Are We Developing Pitchers or Throwers?

Strength in Numbers #29

It’s been over a week since the ABCA conference, and the conversations I had with people are still echoing in my mind.  

I have been to many baseball conferences in the past few years, and I found I learned so much from the attendees at the 2022 ABCA event. The people who attended the conference have varied backgrounds working across many competitive levels. Some attendees were current players, some were coaches, some were business owners, school administrators, scouts, you name it.  

I had a rare moment in my life where one of the players I had coached in professional baseball stopped by our booth to tell us that he’s now an assistant pitching coach in the Milwaukee Brewers organization. I think that’s when you have entered your wisdom years in the sport—when you have coached the coaches and ones who are excited to serve others.  

It was a great mix of people, but I think the one interaction that left a long-lasting impression was being face-to-face with Tom House.

Tom House & His Legacy 

For those of you who do not know Tom House, I will sum it up in a nutshell….he’s Neo from the Matrix in the game of baseball.

To learn more about Tom and all of his developments click here to check out our podcast with him.

Everything from his past has shaped our future in the sport. In his coaching history, he can go back in time and identify something he did that we are only starting to get into now in mainstream baseball coaching.  

He’s pushing 80-years old and developed a new venture called Mustard, a markerless motion capture app with financial backing from Mark Cuban, Drew Breese, and a few other prominent names.  

It takes his pitching model and uses artificial intelligence to provide coaching cues to players veering too far away from the ideal delivery.

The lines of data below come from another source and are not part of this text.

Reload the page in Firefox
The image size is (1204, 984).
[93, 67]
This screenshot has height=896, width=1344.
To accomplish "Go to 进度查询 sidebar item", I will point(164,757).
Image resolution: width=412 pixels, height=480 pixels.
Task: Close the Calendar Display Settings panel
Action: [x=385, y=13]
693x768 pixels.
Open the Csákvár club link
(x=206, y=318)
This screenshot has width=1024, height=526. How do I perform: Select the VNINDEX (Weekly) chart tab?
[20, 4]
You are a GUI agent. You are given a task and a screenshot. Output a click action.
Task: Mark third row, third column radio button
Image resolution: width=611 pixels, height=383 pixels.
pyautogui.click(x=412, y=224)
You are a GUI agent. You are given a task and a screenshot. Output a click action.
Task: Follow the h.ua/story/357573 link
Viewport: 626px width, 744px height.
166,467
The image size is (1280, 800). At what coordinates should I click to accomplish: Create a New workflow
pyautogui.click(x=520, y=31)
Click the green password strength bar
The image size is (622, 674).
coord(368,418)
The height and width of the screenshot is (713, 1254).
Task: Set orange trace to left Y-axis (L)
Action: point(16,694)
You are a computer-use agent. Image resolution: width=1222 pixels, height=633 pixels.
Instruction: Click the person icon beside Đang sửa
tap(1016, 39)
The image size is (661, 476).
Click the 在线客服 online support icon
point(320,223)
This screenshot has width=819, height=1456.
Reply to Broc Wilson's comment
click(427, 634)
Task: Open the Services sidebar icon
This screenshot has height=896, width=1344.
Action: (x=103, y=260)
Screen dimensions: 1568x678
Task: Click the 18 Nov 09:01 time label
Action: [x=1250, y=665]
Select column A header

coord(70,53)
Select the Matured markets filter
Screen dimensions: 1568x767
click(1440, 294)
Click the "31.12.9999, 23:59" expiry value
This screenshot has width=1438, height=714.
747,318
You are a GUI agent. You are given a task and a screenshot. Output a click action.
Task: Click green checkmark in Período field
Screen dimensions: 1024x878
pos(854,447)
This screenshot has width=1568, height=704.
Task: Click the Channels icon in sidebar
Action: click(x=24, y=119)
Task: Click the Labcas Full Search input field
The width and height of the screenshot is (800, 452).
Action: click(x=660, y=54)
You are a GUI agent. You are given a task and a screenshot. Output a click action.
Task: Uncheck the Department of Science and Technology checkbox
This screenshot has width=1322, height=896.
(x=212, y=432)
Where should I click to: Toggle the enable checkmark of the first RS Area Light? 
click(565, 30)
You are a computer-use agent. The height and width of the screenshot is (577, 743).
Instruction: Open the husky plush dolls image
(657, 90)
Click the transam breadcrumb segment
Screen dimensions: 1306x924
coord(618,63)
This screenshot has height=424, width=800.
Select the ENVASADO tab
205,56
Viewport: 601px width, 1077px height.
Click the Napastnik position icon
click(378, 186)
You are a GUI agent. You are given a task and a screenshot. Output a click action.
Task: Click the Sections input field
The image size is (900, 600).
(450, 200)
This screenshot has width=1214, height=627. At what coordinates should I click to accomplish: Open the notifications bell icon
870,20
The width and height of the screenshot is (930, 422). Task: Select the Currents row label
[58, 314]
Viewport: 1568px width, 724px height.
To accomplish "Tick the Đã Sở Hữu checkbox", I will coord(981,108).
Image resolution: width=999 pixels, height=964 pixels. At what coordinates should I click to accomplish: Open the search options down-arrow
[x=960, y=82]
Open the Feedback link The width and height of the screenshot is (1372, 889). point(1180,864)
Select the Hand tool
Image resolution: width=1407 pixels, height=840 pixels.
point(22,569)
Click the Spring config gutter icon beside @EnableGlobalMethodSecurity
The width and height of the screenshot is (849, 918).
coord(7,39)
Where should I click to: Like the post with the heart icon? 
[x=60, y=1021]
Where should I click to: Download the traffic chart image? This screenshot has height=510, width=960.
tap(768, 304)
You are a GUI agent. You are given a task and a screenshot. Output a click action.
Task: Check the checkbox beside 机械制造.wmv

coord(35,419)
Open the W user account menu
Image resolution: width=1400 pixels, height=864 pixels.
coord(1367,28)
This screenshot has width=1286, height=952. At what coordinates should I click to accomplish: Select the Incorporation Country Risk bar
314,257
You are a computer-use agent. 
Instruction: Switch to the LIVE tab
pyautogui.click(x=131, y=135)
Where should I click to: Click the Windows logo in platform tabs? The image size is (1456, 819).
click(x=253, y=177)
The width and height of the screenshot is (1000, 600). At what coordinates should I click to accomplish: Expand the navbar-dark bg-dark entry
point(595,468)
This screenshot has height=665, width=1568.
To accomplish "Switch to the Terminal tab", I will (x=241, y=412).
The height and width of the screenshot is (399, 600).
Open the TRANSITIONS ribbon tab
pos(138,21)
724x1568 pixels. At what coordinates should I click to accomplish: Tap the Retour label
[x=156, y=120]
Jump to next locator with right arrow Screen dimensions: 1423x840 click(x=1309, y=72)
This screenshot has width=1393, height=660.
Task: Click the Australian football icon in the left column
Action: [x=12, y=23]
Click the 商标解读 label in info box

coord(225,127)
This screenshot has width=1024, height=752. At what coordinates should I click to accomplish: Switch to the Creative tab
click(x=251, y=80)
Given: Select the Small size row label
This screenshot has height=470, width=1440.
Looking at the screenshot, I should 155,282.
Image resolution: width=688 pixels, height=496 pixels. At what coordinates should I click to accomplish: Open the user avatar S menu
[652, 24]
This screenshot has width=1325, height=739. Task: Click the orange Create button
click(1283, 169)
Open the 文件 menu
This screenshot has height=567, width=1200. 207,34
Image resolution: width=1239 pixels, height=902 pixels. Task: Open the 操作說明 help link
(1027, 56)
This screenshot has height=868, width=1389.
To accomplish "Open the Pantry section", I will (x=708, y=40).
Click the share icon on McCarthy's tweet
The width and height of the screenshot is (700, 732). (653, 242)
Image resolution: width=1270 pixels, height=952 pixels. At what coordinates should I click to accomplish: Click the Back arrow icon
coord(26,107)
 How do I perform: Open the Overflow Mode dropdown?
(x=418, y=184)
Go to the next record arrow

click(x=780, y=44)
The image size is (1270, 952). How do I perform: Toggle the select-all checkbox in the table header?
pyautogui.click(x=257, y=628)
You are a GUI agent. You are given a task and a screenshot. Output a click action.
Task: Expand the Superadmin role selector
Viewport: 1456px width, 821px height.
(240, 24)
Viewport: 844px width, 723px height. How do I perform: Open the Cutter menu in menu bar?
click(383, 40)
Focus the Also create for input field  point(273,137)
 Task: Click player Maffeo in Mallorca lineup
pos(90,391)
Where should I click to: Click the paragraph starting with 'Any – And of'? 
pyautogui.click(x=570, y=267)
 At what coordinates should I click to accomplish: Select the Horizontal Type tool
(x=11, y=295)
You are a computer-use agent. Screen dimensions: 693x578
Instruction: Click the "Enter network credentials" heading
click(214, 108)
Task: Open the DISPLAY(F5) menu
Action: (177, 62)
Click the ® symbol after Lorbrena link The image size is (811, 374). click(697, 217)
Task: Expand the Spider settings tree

Tom has worked with a plethora of Cy Young Winners, the most notable being Nolan Ryan, and he received a standing ovation at the conference for what he has contributed to the sport of baseball. We shared a booth, and I sat down with him and started to talk a little about some of the books he has written.  

Lessons on Strength

I asked him to sign his book, “Fit to Pitch,” which details his preparation process, training periodization schedules, and workload assignments that he provided to his athletes.  

It’s a cool read, and it even has thermographic images (heat mapping) of Nolan Ryan’s arm after pitching that was accompanied by Nolan’s training approach for each day in his pitching schedule.  

Some sessions were listed as heavy, some moderate, and some light, but he was working on strength daily, and you can see that the redness in his arm cleared up after heavy strength training, which was interesting to me.  

The bottom line is that Nolan Ryan lifted weights every day and he is a living testament that STRENGTH MATTERS MOST!

He almost made a debut at 50 years old, only to retire a year shy. He also pitched most of his career with a partially torn UCL, long before PRP injections were even a thing.  

Good old-fashioned strength and a relentless mental commitment to him thinking he was made of steel rather than porcelain (I’m sure Nolan’s mental approach would be backed by Tom as well, who is a Ph.D. in Sports Psychology.)

Tom also crafted a very unique workload formula, indicating how many foot-pounds of force have to be trained in the throwing arm to match the workloads experienced during competitive games. Seeing the calculations, athletes must put the training intensity in to match the demands of the game.

The Art of Pitching 

Although, what I find most interesting in Tom’s conversations, writings, and teachings is that he doesn’t talk much about velocity!

Instead, he talks about pitchability.  

Pitchability is how pitchers can appear more deceptive to hitters by placing the ball in certain locations, the importance of release point extension in the delivery to increase the optical effect of velocity for the hitter’s perception, and mixing pitch types.

It has made me wonder if we are more focused on throwing hard than pitching well?

In this week’s More Than Velocity podcast, we talk about the importance of having secondary pitches and, more so, having platoon neutral options in the pitchers’ repertoire.  

It’s an interesting listen, as Jordan Oseguera, our pitching mastermind, talks a lot about his coaching experience as a professional pitching coach, but also one that was groomed by Tom.  

Jordan was a player for Tom and later became one of Tom’s coaches. The best part of what Tom said to me is that he is ready to pass the torch. He only wants people to appreciate what he has brought to the table and expand on it.  

So, while throwing hard predominates our industry, we might swing a little of that pendulum back toward pitchability—the art of getting batters out, controlling maximum effort, and prioritizing arm strength before arm speed.